| Problems to work on |
A - List every person named in the article below on the Accident Compensation Corporation, giving the role or credit that the article attaches to each.
B - Carry on the article below about the Accident Compensation Corporation, picking up after its final sentence.

| Source text |
--- START ---

ACC accused of return to bad old days

Su Nicholson had two operations on her back which left her with a 'flat-back' or no curve in her lower spine. Su Nicholson had two operations on her back which left her with a 'flat-back' or no curve in her lower spine. Picture / Brett Phibbs

A retired judge who investigated the Accident Compensation Corporation more than a decade ago wants a new inquiry.

ACC claimant Su Nicholson wrote to former Chief District Court Judge Peter Trapski seeking an inquiry.

Mr Trapski's reply this month says: "I have heard of a number of similar cases and it distresses me that the corporation has - long ago - reverted to its old practices."

Ms Nicholson and her claimants' group should petition ACC Minister Ruth Dyson for an inquiry and possibly Prime Minister Helen Clark or "Parliament itself".

"That could be particularly powerful within the close political climate that now exists in this country,"said Mr Trapski.

"I wish you well as I believe that some action is well overdue."

ACC lawyer Gerard McGreevy said Mr Trapski's comments were surprising, sad and uninformed.

--- END ---

| Dataset content |
--- START ---

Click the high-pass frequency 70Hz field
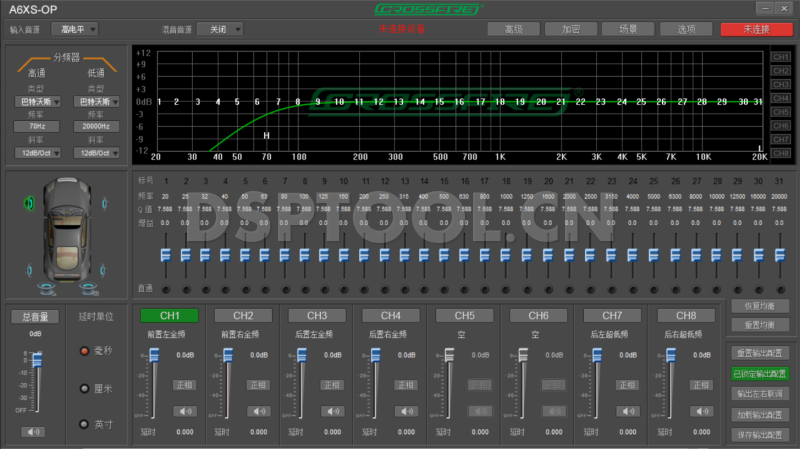Viewport: 800px width, 449px height. click(x=37, y=127)
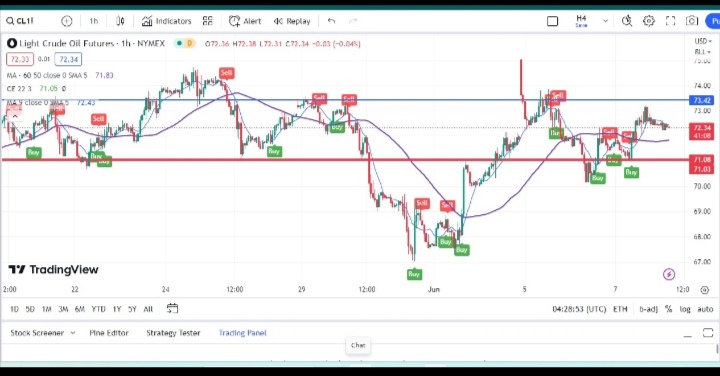The height and width of the screenshot is (376, 720).
Task: Create an Alert
Action: 245,21
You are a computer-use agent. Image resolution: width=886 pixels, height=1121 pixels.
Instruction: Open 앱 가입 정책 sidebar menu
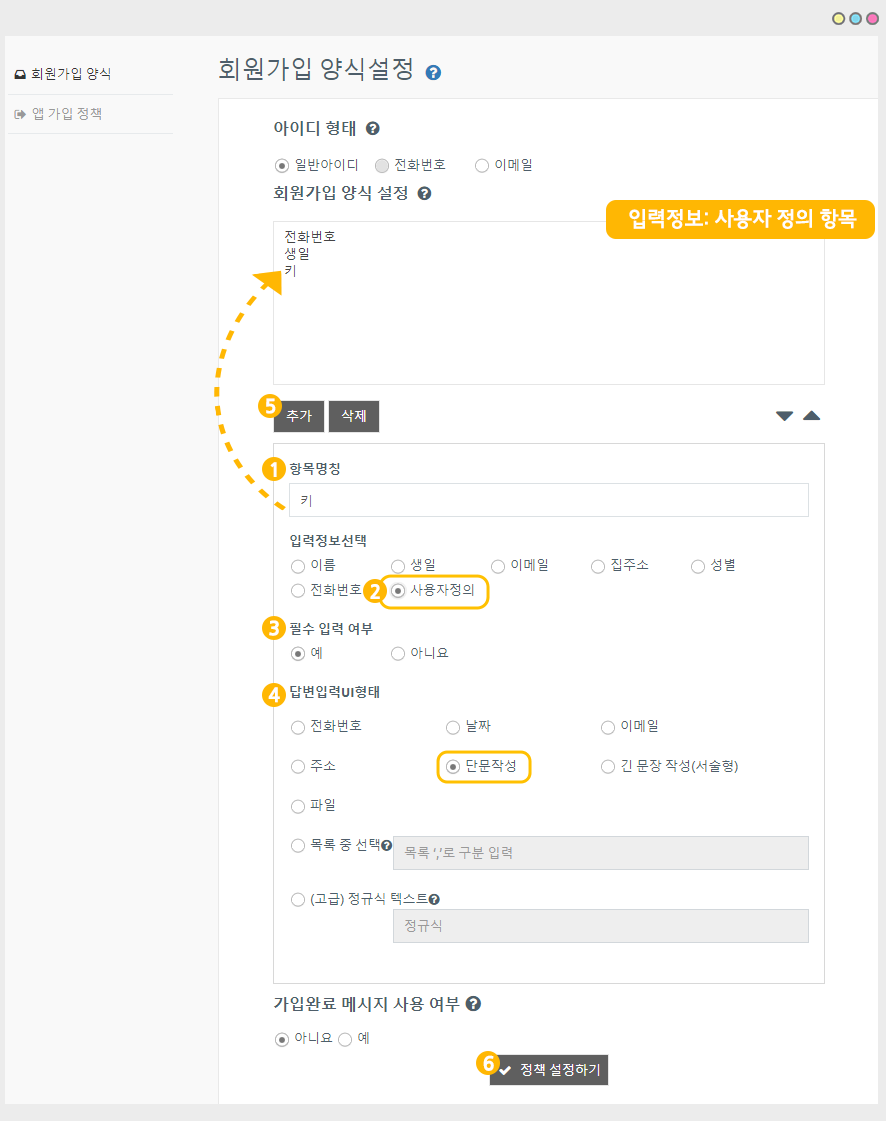pyautogui.click(x=66, y=114)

--- END ---

| Expected results |
A -
- Su Nicholson: ACC claimant
- Brett Phibbs: credited for the picture
- Peter Trapski: former Chief District Court Judge, a retired judge who investigated the Accident Compensation Corporation
- Ruth Dyson: ACC Minister
- Helen Clark: Prime Minister
- Gerard McGreevy: ACC lawyer

B -
The Weekend Herald approached Mr Trapski, of Tauranga, to expand on them, but he declined.

His 1994 report said Auckland psychiatrist Dr Laurie Gluckman was used as the corporation's "hitman" by staff fed up with clients "ripping off the system".

ACC commissioned the inquiry in 1990 after the Medical Council found Dr Gluckman guilty of professional misconduct and suggested some corporation procedures for handling and obtaining sensitive medical reports were inappropriate.

Mr Trapski's recommendations included ensuring medical opinions were independent.

Ms Nicholson, a former real estate agent who has shifted to Queensland's Gold Coast, said yesterday that she suffered serious back pain, could not work and received earnings-related compensation from ACC.

"I have trouble standing up," she said. "On bad days I have to use a walking stick."

Now aged 54, she was injured in a sailing accident in 1985 and while playing tennis in 1989.

She had two back operations in 1991 that left her with "flat-back syndrome" - virtually no curve in her lower spine.

ACC later found this was caused by medical misadventure.

She said ACC investigated allegations of fraud made against her and she was tailed by private investigators with a video camera.

A specialist who had previously supported her ACC claim re-assessed her for the corporation and, after seeing the video, changed his mind and ACC stopped her payments.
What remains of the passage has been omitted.